Okwera began the 2023 NBL1 South season playing two games for the Sabres but later returned to Perth and joined the Perth Redbacks of the NBL1 West. In nine games for the Redbacks to finish the 2023 NBL1 West season, he averaged 11.7 points, 4.0 rebounds, 1.6 assists and 1.4 blocks per game.

On 5 April 2023, Okwera signed a three-year deal with the Perth Wildcats of the NBL. He initially declared for the 2023 NBA draft but later withdrew his name. In the 2023–24 NBL season, Okwera found himself stuck behind Keanu Pinder and Alex Sarr in the big man rotation, averaging 5.5 minutes in 17 games, down from 14.3 minutes with United the previous season. With Sarr injured between late December and mid January, Okwera received extra opportunities which resulted in a season-high nine points in eight minutes against the Brisbane Bullets on 19 January 2024. He finished with 1.6 points and 1.5 rebounds per game.

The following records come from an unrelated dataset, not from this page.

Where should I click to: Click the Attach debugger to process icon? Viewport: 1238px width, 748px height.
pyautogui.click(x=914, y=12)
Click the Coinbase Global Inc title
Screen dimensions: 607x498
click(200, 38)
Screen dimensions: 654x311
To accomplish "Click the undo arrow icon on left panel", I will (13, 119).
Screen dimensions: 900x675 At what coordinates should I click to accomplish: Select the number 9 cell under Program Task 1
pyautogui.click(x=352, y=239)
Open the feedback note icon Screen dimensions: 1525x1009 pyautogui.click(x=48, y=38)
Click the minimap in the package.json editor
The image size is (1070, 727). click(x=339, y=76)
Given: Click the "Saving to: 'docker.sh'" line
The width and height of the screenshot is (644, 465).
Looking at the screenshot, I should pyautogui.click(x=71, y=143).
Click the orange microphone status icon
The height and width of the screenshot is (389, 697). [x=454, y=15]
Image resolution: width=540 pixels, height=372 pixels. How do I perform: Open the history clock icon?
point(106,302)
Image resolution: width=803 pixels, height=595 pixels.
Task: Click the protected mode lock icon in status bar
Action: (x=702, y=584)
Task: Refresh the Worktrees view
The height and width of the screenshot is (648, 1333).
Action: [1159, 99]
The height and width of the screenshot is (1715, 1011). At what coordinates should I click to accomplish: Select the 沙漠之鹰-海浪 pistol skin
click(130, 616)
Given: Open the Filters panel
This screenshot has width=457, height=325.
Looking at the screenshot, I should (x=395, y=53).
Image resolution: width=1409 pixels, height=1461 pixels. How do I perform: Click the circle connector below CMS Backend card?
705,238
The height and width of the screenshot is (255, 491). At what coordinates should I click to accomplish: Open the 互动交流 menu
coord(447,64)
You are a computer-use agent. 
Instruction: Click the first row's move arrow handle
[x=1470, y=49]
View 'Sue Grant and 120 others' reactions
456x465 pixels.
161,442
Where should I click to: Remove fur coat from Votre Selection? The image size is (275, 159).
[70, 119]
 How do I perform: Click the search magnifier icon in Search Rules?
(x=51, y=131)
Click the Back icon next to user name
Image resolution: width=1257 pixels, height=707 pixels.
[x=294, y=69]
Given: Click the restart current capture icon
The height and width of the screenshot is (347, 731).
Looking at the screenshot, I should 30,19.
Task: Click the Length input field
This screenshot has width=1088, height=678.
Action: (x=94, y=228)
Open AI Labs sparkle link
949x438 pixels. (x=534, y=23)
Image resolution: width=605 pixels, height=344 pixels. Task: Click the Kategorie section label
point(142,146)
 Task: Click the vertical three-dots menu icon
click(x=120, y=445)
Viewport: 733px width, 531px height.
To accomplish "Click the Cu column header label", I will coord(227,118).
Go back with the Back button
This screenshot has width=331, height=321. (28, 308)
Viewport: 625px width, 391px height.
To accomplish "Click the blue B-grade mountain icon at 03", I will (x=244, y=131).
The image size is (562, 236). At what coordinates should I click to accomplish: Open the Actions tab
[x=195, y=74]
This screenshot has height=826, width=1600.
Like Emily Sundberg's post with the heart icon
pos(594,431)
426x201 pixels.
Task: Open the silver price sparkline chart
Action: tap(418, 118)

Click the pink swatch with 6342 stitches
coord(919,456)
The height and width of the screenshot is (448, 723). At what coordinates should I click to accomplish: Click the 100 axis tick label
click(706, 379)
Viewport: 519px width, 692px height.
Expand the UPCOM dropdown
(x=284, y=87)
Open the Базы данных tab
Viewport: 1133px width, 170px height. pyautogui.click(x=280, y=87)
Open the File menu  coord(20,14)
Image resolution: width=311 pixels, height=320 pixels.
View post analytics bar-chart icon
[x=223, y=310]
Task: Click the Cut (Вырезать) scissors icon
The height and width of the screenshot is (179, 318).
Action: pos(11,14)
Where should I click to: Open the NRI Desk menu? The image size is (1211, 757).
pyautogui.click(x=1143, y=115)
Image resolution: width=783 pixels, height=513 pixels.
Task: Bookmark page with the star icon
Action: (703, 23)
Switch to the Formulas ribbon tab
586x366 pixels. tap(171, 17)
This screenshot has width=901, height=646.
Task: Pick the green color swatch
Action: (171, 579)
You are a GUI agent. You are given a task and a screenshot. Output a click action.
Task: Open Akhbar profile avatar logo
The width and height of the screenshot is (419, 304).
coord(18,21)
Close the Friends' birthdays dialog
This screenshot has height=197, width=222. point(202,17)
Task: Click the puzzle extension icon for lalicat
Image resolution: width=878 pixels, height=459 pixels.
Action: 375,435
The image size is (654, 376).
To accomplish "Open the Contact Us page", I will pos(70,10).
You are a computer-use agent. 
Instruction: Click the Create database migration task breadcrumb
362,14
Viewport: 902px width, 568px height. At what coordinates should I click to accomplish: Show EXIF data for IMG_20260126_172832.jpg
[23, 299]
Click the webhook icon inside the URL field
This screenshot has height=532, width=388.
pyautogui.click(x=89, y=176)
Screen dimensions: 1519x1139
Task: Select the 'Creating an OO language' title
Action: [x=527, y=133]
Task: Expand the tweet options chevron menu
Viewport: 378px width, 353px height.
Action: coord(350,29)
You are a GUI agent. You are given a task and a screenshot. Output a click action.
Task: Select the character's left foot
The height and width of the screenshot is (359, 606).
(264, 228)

Okwera joined the East Perth Eagles for the 2024 NBL1 West season, where he averaged 14.8 points, 9.8 rebounds, 3.6 assists, 1.1 steals and 1.2 blocks in 21 games. He was named to the NBL1 West All-Defensive Team.

Okwera became a starter for the Wildcats midway through the 2024–25 NBL season. On 29 November 2024, he scored a season-high 12 points against Brisbane. In 23 games, he averaged three points and two rebounds in eight minutes per game.

Okwera joined the Franklin Bulls of the New Zealand National Basketball League (NZNBL) for the 2025 season. In 20 games, he averaged 10.7 points, 7.9 rebounds, 3.0 assists, 1.3 steals and 1.7 blocks per game.

On 29 October 2025, Okwera scored a season-high 13 points in a 95–84 win over the Tasmania JackJumpers. He suffered a foot injury late in the 2025–26 NBL season.

Okwera re-joined the East Perth Eagles for the 2026 NBL1 West season.

On 10 August 2026, Okwera signed with Balkan Botevgrad of the Bulgarian National Basketball League (NBL).

==National team career==
Okwera debuted for the Australian Boomers during the FIBA Asia Cup qualifier in February 2021 against New Zealand. He later played for the Australian under 19 team at the 2021 FIBA Under-19 Basketball World Cup.

Okwera played for the Boomers during the 2023 FIBA World Cup Asian qualifiers and at the 2022 FIBA Asia Cup.

In February 2025, Okwera was named in the Boomers squad for two FIBA Asia Cup qualifiers.

In February 2026, Okwera was named in the Boomers squad for two FIBA World Cup Asian qualifiers. He did not end up travelling with the team. In July 2026, he was named in the Boomers squad for two more qualifiers as a replacement for Ben Henshall.